Problem>
Retype the lines from the one containing "Task: Click the System" through the one containing "Action: point(489,253)", inclusive, and reproduce nothing else. Omit the pictures from your answer.

Task data>
****************

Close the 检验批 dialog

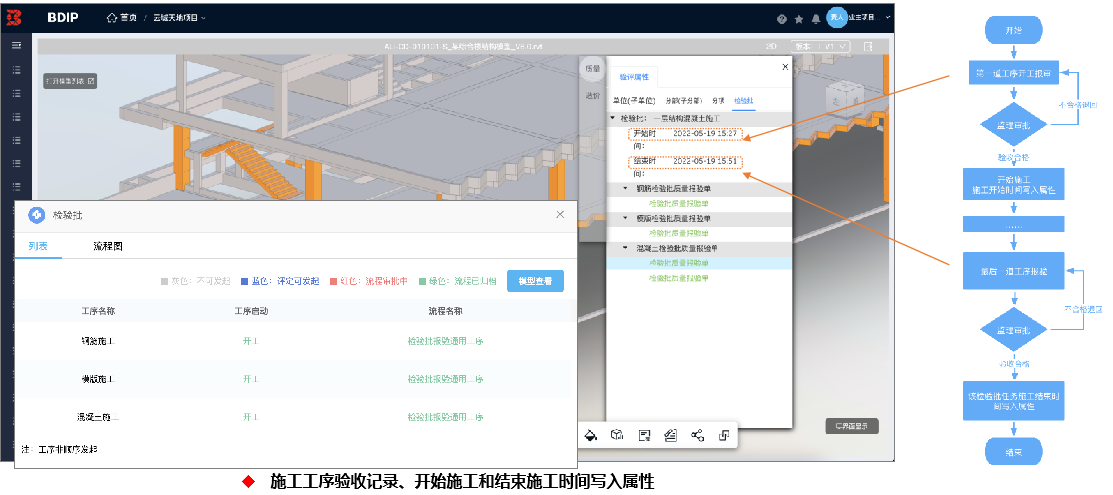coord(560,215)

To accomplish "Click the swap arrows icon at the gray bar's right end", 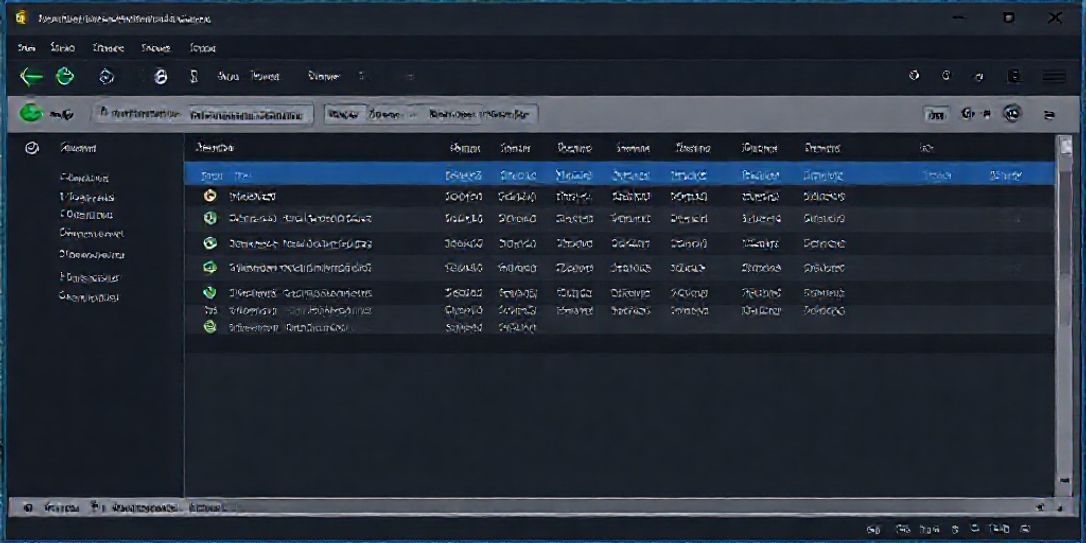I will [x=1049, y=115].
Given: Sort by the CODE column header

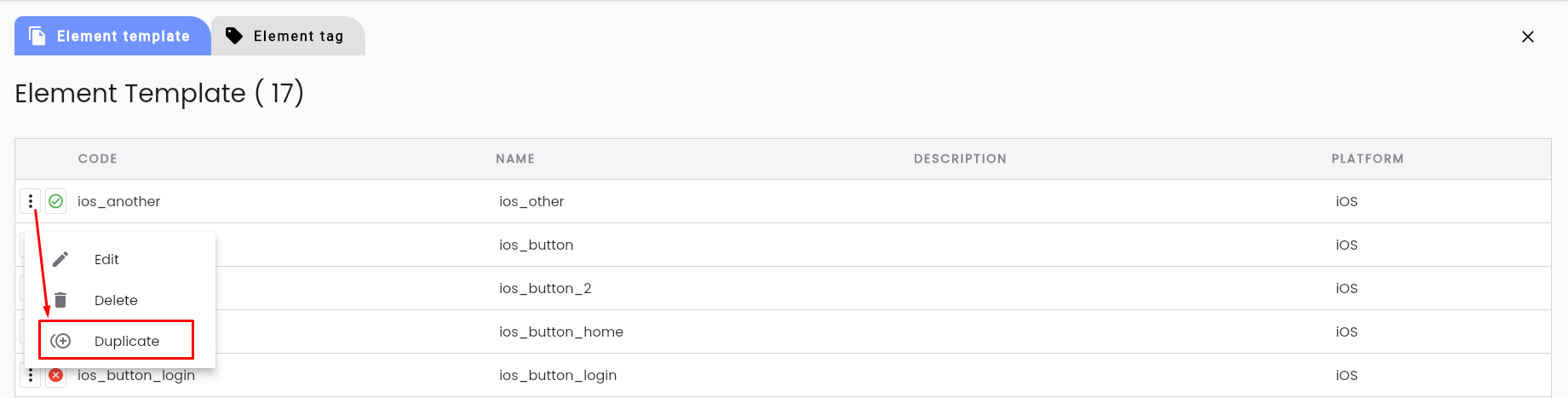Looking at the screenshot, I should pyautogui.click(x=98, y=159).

****************

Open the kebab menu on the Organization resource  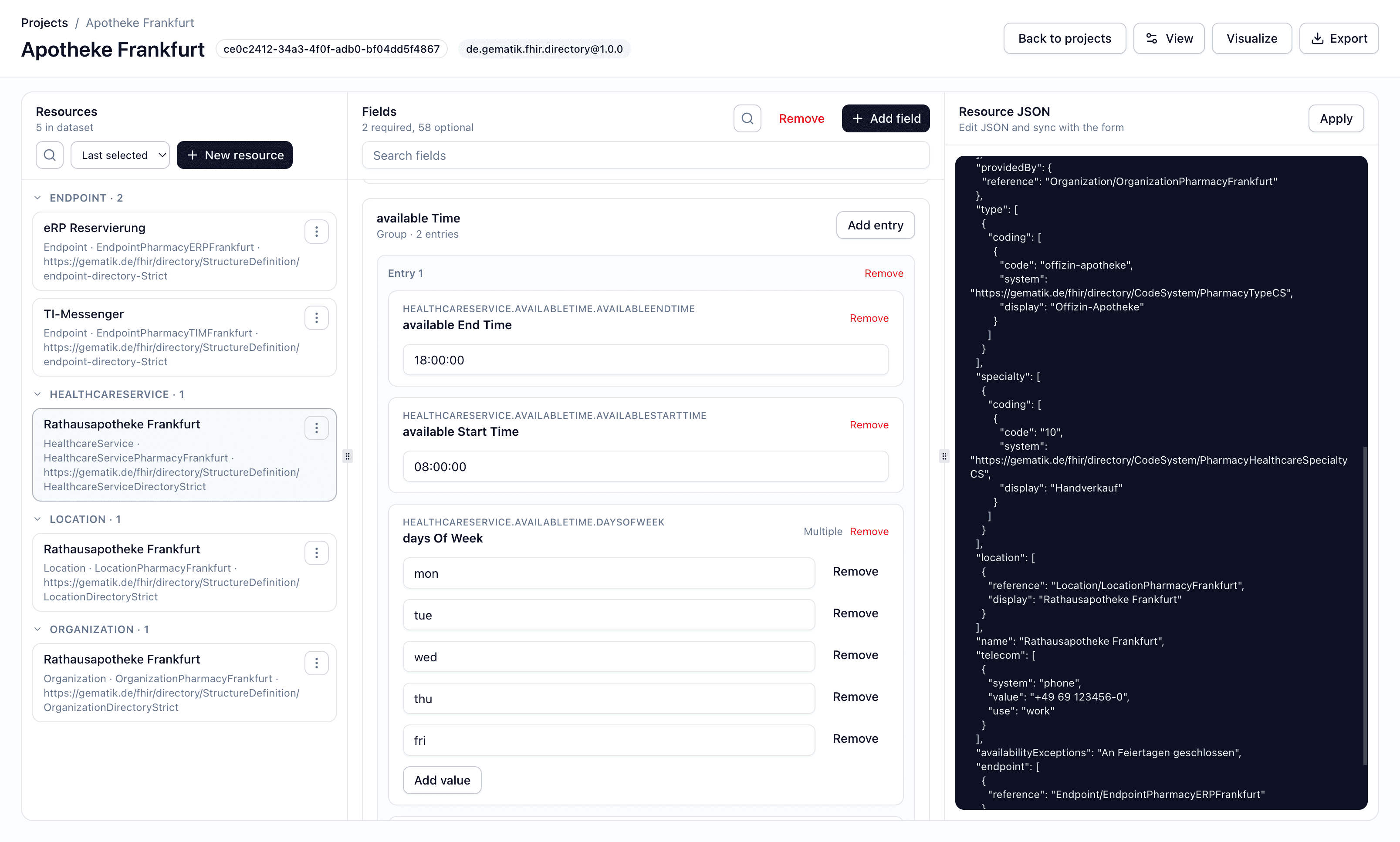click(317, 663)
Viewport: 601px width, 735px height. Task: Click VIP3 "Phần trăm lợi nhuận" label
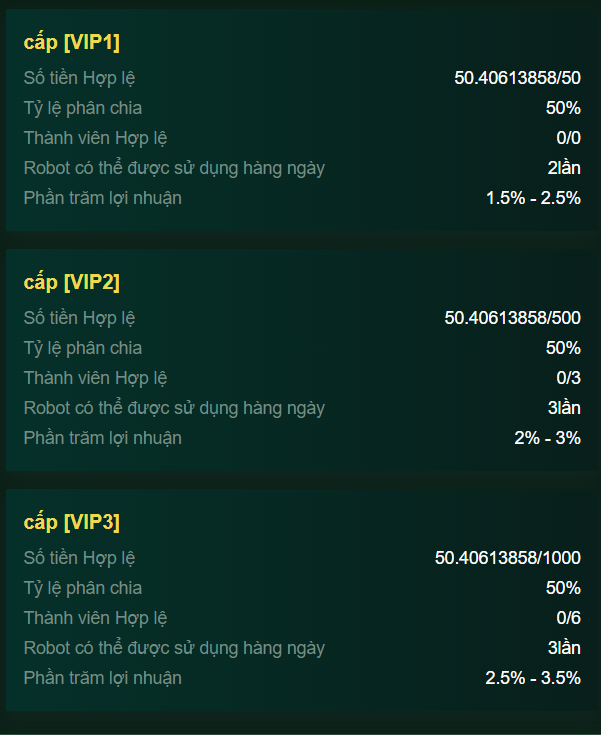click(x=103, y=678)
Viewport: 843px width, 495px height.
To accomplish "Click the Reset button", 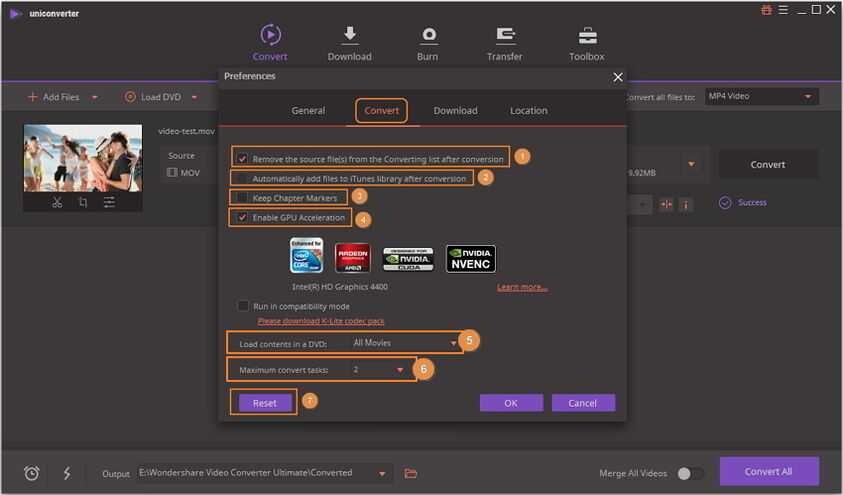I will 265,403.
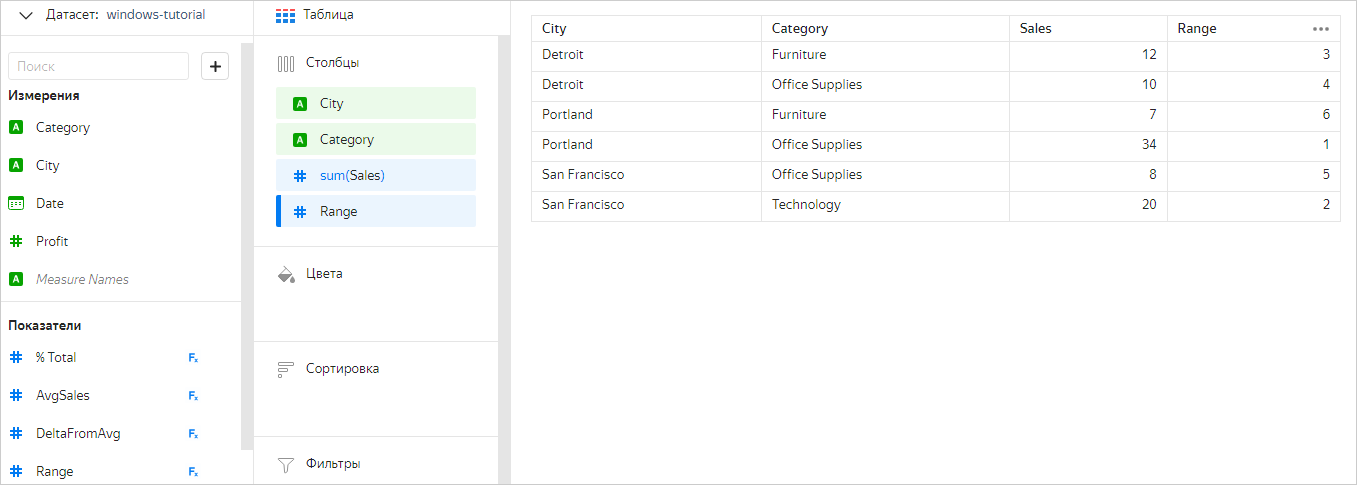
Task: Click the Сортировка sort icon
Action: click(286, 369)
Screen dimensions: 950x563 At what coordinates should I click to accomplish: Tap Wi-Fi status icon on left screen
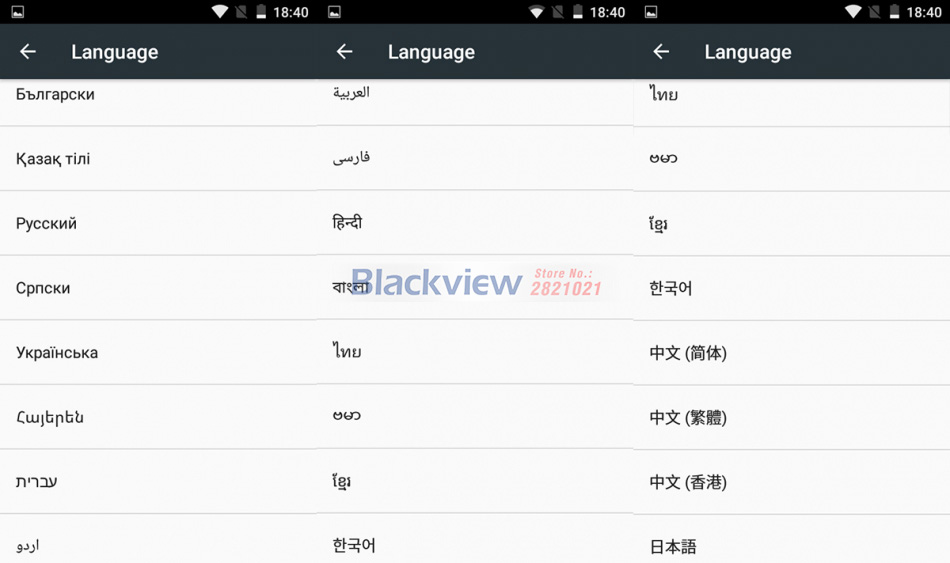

****************

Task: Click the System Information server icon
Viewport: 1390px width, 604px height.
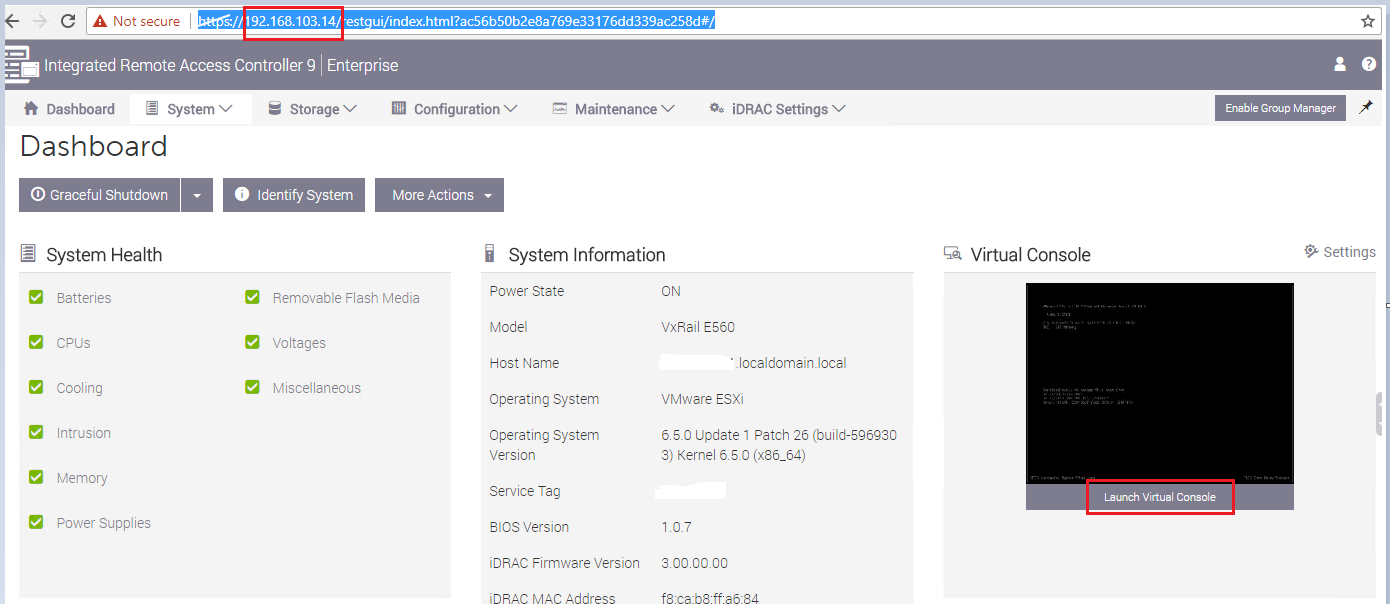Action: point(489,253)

****************

Exercise result>
Task: Click the System Information server icon
Viewport: 1390px width, 604px height.
Action: point(489,253)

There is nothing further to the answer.